Tuesday, March 24, 2009

Oncology- colorectal cancer Part 2

Mangement:

Surgery of primary disease

  • It is the mainstay for colorectal cancer. A segment of colon is removed with its blood supply and draining nodes excised. At least 5 cm margin of grossly negative colon is adequete and at least 12 LN for pathological evaluation.
  • Obstructing tumors - primary resection. Consider intial decompression(proximal colostomy) or stent.
  • Perforated colon cancer
  • Rectal cancer - Local recurrence rates(less than 10%) using the total mesorectal excision(TME) [rectum is encised en bloc with the adjacent perirectal tissue for rectal cancers.
  • A proportion of patients are suitable for metastatectomy after initial chemotherpay for liver mets. Radioablation shows promise.
Chemotherapy

  • 5 fluorouracil or capecitabine therapy for patients with lymph node involvment increases 5-year survival from 64% to 71%. the addition of oxoliplatin improves survival.
  • In metastatic cancer, 5 fluorouracil increases survival benefit from 6 to 12 months. The addition of oxaliplatin prolongs survival benefit to 18 months.
Biological therapy

  • Anti-VEGF therapy(bevaciumab)
  • anti-EGF(cetuximab)
Radiotherapy

  • not routine.
  • Adjuvant therapy
  • neo-adjuvant therapy
  • pallitive for local recurrence of rectal cancer.
Stage 0-1: surgery
Stage 2: + chemotherapy
Stage 3: +radiotherapy.
Stage 4:targetted therapy

Treating of symptoms

  • Liver metastases- may cause pain. treat with NSAIDS or steriods. Hepatomegaly can cause squashed stomach syndrome lead to gastric fullness. treat with metoclopramide.
  • perineal and pelvic pain- usually a neuropathic component to the pain. tenesmus. Requires intervention by palliative care doctors or anaesthetists.
  • bowel obstruction-
  1. Do a CT scan or barium enema to delineate the site of the obstruction and whether its multiple level to determine managment strategies
  2. Surgical option involves putting a colonic stent via endoscopy or creating a stoma for for inoperable or recurrent cancers, low rectal cances.
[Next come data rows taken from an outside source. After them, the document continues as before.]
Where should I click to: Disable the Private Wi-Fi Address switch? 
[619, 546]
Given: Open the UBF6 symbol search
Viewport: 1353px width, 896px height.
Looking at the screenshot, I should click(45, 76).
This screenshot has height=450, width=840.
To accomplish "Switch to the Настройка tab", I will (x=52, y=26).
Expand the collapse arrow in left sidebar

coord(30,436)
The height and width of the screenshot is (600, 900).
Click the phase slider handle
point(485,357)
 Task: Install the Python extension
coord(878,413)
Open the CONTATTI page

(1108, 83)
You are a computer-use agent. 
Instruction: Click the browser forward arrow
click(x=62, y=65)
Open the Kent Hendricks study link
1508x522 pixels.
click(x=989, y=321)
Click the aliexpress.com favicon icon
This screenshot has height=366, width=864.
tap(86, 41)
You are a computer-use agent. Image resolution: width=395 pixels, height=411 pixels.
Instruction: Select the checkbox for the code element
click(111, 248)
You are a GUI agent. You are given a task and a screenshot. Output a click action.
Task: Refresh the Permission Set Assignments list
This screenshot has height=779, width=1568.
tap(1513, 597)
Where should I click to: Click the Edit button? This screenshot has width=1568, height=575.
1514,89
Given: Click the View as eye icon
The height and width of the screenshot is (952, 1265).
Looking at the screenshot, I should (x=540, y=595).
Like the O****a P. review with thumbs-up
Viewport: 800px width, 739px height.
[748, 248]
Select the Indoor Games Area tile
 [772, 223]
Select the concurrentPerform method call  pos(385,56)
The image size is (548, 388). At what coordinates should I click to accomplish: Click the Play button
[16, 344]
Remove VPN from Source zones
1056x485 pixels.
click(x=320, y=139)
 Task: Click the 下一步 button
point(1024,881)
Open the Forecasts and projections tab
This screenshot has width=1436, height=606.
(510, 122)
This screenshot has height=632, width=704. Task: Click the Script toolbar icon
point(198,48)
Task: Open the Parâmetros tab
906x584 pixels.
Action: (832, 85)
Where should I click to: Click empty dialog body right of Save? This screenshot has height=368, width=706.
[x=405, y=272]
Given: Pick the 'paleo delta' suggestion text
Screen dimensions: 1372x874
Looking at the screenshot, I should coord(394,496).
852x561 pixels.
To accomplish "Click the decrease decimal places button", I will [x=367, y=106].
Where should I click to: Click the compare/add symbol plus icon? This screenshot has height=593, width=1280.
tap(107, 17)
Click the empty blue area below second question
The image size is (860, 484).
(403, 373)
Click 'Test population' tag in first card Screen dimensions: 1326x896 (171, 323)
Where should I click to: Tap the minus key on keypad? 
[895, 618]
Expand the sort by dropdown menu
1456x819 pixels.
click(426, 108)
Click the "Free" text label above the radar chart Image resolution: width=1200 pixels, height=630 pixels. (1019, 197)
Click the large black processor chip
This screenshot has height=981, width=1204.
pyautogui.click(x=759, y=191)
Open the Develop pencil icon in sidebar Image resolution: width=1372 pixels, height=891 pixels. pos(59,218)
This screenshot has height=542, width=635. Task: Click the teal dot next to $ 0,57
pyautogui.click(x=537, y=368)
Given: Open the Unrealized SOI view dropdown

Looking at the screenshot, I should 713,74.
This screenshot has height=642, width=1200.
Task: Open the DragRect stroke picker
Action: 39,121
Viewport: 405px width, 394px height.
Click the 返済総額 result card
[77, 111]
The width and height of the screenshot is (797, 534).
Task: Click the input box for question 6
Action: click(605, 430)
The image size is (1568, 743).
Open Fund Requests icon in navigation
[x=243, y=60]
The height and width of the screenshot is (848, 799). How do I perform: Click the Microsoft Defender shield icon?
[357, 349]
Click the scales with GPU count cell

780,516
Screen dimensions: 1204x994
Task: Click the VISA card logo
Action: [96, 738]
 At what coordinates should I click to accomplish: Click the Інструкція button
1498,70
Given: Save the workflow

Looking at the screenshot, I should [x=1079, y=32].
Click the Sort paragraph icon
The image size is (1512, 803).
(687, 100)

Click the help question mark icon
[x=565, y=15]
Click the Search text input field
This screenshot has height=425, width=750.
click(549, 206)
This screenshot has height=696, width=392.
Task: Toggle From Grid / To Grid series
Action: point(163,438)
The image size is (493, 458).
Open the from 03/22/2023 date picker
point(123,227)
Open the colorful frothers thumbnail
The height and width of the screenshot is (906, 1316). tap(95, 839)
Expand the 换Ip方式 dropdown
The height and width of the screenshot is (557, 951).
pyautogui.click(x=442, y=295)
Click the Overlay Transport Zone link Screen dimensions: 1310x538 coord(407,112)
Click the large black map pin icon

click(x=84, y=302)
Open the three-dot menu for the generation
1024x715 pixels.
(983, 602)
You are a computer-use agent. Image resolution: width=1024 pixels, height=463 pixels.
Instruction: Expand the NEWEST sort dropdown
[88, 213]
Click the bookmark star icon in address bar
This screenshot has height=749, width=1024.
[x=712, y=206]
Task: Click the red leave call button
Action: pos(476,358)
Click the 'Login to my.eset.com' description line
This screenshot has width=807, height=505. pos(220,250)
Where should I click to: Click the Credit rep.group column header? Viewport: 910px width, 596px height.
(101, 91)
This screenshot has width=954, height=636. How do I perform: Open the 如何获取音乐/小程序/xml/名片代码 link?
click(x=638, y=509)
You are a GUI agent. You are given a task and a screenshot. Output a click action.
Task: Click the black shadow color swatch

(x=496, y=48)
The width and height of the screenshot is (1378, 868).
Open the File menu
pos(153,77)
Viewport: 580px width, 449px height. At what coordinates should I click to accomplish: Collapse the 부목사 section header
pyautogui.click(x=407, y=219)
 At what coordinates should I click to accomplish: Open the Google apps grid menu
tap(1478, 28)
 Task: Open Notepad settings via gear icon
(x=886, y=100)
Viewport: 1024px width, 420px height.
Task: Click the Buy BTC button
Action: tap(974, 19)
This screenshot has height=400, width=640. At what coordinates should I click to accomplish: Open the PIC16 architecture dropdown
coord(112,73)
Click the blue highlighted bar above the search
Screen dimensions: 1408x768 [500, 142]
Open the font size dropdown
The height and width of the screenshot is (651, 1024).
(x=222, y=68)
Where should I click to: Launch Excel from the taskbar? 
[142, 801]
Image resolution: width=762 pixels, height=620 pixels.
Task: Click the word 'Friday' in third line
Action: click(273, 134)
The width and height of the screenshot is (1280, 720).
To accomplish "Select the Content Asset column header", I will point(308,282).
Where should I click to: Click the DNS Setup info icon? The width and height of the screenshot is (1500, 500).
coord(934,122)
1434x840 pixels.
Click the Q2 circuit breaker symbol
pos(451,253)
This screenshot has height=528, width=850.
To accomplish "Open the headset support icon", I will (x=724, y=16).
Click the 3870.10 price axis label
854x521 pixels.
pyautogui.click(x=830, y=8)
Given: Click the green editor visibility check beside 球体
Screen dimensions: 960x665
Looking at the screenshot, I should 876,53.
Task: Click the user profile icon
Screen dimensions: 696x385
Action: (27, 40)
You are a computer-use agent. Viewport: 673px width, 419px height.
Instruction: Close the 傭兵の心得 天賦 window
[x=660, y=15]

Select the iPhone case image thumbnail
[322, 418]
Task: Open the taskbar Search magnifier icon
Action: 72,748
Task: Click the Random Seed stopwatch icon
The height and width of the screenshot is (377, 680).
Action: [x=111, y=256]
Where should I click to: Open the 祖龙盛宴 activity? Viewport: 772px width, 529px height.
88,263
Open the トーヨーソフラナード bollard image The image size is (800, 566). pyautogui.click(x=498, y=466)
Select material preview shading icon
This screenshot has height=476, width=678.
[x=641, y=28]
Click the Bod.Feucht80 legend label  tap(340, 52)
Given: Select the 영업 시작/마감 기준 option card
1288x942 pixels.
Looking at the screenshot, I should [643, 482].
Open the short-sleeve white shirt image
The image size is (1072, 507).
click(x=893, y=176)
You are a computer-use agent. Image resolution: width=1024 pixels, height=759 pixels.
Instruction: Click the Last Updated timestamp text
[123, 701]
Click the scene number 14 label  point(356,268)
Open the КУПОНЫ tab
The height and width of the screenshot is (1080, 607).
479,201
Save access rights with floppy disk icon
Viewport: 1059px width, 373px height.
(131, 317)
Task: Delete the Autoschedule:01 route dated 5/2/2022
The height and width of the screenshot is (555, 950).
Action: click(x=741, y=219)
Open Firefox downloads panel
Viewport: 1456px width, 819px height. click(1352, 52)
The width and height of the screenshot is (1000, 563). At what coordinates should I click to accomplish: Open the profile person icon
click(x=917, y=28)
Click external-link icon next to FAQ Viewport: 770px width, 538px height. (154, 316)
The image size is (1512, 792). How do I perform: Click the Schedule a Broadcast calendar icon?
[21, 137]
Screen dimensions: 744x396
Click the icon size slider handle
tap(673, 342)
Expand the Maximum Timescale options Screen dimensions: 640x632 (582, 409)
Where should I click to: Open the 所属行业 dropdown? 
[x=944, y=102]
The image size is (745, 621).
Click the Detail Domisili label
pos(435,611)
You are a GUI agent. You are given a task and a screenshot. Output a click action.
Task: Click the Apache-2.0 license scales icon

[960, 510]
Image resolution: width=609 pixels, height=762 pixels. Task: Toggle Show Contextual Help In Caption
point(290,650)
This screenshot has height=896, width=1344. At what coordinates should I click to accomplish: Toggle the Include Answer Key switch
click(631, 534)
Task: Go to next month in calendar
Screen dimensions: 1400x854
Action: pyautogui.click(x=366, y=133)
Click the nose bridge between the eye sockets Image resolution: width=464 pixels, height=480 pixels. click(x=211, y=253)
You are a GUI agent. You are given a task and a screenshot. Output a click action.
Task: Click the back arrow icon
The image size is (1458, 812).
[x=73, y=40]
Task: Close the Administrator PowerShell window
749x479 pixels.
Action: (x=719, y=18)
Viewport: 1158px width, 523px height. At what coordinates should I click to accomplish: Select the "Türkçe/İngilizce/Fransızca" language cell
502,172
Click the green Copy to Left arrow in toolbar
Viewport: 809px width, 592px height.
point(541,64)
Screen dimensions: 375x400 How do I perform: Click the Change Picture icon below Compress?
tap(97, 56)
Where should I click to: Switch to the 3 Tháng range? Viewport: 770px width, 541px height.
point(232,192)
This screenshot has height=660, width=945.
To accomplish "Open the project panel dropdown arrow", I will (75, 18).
Multiple blocks are not amenable to surgicaltreatment
  3. Medical treatment involves a syringe driver ad a mixture of analgesics, anti-emetics and anti-spasmodics.
  • fistulae- between bowel and skin or bladder.
  • rectal discharge and bleeding- refer to a oncologist as radiotherapy may help.
  • hypoproteinaemia- common due to poor intake and por absorption. Lower limb odema
  • poor apetite- treat with steriods.